- _Exercise prompt_
Rewrite the lines from the one with "Click the back navigation arrow" to the one with "coord(107,55)", changing "green button" to "red button" and leaving everything else as it is.

(Word and element location rows)
+++

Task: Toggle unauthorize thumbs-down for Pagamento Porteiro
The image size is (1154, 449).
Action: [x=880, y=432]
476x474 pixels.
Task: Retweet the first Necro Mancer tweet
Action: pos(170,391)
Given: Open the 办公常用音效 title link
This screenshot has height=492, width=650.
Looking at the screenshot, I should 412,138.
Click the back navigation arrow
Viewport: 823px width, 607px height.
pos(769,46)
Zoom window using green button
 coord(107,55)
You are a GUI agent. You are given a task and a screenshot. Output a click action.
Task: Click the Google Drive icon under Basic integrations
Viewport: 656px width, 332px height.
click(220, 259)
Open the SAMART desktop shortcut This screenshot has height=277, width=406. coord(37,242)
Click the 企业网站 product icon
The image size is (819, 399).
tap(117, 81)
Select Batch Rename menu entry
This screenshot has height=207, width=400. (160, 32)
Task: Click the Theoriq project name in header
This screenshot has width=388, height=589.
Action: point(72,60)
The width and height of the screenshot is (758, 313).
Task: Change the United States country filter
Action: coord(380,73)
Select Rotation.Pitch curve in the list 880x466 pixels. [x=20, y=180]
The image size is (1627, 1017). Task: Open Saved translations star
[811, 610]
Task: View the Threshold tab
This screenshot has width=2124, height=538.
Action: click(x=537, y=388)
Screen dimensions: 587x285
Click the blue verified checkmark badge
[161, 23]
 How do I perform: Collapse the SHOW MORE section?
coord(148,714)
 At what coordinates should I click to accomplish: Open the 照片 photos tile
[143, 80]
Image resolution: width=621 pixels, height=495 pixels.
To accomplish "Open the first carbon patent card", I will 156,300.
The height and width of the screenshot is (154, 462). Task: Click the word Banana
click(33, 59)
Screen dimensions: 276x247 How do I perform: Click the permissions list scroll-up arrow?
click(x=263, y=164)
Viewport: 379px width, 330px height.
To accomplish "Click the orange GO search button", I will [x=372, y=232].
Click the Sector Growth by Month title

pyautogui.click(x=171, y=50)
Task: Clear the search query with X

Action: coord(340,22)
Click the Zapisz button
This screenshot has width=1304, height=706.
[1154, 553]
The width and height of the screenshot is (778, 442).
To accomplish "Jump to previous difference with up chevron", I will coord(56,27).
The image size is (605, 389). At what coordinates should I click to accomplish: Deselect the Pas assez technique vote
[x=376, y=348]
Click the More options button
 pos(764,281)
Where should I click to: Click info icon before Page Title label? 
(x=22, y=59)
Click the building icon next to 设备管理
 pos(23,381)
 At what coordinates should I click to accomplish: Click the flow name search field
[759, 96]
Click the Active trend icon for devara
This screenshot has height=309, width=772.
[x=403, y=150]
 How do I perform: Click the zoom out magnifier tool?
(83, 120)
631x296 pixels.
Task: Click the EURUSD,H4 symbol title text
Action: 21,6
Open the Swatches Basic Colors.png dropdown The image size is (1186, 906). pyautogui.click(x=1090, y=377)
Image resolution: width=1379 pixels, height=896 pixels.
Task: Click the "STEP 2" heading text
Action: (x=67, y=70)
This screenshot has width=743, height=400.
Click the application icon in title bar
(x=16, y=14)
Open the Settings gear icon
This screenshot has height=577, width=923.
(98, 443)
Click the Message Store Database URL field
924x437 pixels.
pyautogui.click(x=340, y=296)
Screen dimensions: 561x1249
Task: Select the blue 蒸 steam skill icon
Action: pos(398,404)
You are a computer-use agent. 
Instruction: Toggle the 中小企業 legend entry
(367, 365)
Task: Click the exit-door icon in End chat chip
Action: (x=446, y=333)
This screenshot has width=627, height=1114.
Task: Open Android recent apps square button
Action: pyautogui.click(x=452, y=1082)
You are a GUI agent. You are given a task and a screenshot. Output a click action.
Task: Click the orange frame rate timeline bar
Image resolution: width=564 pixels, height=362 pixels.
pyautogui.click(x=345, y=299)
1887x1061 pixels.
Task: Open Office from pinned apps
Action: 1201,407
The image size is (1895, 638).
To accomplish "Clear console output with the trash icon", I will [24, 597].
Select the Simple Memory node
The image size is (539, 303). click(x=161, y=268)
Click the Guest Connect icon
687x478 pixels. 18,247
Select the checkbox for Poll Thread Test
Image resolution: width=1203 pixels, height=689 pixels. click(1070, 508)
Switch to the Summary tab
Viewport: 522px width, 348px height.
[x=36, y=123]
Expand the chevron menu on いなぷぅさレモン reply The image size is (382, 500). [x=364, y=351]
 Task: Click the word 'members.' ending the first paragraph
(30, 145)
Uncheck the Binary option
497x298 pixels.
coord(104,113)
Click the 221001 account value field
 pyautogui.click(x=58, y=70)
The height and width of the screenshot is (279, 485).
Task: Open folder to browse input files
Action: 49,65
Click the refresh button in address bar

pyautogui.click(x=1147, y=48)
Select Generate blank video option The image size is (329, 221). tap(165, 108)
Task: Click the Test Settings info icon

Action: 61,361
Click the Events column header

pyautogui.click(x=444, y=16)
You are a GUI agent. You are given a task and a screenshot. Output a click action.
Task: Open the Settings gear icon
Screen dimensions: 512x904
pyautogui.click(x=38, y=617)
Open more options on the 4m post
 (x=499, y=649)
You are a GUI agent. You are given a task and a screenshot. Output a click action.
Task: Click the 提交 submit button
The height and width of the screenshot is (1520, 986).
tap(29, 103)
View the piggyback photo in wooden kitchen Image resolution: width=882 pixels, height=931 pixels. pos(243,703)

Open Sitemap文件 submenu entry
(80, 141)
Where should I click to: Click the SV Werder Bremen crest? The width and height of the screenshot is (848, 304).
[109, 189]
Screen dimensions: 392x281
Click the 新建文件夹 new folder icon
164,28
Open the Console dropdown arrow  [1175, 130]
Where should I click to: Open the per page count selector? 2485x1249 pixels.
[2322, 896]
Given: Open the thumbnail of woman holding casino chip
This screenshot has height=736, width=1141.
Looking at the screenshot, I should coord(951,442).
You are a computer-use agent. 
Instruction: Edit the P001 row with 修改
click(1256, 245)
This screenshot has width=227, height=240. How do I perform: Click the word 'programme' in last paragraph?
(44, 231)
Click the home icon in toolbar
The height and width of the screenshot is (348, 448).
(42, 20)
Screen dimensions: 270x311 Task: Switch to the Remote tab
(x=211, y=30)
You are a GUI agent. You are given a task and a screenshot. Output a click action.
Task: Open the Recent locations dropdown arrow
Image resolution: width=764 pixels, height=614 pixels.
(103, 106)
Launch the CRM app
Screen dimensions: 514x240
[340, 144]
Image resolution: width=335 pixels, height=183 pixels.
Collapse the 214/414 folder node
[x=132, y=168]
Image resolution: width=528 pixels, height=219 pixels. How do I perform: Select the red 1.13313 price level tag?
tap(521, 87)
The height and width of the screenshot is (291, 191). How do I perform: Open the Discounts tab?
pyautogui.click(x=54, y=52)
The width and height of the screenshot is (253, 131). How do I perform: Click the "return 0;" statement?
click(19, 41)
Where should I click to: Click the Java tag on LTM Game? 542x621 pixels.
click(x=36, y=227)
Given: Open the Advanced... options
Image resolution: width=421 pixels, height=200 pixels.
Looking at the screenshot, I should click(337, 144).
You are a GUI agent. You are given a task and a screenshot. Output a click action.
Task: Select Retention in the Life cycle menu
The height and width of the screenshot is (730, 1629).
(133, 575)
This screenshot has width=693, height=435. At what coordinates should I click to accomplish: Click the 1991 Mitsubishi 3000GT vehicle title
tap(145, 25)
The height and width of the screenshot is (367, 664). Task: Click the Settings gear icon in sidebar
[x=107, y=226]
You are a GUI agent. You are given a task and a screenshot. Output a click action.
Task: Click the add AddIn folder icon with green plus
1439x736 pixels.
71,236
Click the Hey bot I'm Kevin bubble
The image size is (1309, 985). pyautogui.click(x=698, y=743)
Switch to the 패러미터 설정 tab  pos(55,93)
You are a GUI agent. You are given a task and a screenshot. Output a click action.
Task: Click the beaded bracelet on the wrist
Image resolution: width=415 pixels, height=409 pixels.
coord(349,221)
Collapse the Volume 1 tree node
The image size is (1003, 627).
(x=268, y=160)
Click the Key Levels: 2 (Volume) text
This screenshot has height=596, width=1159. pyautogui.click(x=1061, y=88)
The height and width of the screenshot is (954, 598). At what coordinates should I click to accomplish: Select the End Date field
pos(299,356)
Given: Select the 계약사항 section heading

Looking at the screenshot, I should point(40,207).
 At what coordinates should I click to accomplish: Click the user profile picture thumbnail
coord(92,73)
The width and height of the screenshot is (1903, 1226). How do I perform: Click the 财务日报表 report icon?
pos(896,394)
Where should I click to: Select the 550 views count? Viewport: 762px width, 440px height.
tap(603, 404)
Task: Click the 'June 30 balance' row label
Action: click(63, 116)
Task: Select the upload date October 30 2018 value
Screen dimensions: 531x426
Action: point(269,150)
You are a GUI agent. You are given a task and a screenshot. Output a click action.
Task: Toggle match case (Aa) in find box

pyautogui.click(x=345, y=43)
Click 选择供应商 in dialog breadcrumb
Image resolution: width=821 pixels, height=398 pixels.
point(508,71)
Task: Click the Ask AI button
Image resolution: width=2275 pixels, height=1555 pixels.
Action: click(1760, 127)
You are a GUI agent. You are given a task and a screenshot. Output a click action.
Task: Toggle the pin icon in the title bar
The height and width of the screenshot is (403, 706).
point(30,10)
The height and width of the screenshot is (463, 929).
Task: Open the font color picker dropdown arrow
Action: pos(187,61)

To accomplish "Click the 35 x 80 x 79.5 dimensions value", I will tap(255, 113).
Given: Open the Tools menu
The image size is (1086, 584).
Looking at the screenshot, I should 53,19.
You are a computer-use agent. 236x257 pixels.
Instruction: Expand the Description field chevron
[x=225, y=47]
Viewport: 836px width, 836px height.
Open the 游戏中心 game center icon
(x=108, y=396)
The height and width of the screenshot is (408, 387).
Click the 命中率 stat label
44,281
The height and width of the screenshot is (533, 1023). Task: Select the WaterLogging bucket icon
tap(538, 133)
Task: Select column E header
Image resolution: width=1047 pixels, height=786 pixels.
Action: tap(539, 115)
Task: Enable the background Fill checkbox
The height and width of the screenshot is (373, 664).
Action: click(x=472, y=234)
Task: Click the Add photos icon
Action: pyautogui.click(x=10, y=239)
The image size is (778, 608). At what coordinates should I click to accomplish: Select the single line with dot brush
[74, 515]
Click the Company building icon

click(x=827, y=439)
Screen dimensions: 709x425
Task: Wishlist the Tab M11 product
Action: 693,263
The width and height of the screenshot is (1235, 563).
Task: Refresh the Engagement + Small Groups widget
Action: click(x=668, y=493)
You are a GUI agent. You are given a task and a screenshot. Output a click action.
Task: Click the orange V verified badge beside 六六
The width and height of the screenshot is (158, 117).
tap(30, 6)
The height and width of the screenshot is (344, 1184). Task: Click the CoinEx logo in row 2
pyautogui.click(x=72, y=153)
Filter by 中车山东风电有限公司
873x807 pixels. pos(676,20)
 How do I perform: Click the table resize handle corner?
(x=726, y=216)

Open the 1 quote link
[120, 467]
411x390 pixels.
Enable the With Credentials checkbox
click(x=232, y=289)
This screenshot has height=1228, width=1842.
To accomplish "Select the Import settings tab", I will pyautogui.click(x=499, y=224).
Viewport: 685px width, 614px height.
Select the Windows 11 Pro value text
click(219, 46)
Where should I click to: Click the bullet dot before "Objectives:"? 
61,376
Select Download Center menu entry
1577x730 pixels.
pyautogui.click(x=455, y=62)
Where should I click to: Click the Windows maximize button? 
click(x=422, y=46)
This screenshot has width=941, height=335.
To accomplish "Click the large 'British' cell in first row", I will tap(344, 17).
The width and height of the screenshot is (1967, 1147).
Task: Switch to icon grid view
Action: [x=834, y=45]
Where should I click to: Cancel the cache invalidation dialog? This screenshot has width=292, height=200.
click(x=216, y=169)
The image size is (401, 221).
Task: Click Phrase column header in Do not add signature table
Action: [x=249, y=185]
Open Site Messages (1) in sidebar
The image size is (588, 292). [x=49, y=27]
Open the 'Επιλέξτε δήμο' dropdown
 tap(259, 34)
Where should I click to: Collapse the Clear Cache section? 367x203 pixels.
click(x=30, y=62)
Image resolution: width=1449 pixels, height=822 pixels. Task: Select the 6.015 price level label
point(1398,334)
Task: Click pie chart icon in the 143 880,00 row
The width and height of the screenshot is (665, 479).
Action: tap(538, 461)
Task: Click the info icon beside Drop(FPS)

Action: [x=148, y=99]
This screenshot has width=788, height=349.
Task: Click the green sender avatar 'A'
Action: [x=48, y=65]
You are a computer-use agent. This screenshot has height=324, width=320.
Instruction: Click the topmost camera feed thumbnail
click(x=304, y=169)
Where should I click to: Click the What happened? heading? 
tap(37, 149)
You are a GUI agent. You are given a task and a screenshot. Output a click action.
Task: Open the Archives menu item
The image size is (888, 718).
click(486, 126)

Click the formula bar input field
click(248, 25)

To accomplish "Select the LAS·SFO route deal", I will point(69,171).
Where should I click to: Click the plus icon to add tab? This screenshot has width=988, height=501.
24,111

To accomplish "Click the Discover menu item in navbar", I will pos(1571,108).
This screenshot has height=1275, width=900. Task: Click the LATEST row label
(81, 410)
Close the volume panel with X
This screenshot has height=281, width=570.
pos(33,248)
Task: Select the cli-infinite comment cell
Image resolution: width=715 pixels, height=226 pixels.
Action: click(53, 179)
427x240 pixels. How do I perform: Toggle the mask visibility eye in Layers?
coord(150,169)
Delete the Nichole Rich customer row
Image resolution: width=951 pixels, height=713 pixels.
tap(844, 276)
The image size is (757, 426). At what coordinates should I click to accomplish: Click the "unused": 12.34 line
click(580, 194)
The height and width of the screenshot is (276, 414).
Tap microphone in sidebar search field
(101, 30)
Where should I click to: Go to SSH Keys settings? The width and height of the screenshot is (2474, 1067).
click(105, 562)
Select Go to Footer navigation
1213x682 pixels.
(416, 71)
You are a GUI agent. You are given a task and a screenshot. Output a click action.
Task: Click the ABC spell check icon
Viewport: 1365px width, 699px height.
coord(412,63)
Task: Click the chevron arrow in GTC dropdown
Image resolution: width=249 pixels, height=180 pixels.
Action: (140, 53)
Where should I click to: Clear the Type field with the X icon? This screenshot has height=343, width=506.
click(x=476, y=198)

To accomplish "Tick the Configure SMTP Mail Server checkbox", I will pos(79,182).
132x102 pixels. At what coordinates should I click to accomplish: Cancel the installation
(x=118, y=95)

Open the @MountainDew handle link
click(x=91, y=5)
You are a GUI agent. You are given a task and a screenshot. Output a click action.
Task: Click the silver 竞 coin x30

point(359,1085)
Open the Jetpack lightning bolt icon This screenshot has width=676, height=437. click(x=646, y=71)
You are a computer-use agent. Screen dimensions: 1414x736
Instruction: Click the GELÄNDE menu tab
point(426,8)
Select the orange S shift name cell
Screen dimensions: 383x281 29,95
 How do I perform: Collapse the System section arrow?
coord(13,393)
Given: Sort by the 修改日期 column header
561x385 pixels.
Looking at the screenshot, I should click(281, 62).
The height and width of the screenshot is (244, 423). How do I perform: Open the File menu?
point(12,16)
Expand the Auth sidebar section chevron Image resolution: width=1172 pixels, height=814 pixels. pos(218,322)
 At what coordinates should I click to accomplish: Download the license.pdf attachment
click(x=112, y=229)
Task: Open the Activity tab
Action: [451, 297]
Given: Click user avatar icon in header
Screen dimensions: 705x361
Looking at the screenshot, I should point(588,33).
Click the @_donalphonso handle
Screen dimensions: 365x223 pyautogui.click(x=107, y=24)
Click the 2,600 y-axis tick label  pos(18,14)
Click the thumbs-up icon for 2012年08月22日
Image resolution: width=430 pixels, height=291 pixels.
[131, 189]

+++

- _Output for this task_
Click the back navigation arrow
Viewport: 823px width, 607px height.
pos(769,46)
Zoom window using red button
 coord(107,55)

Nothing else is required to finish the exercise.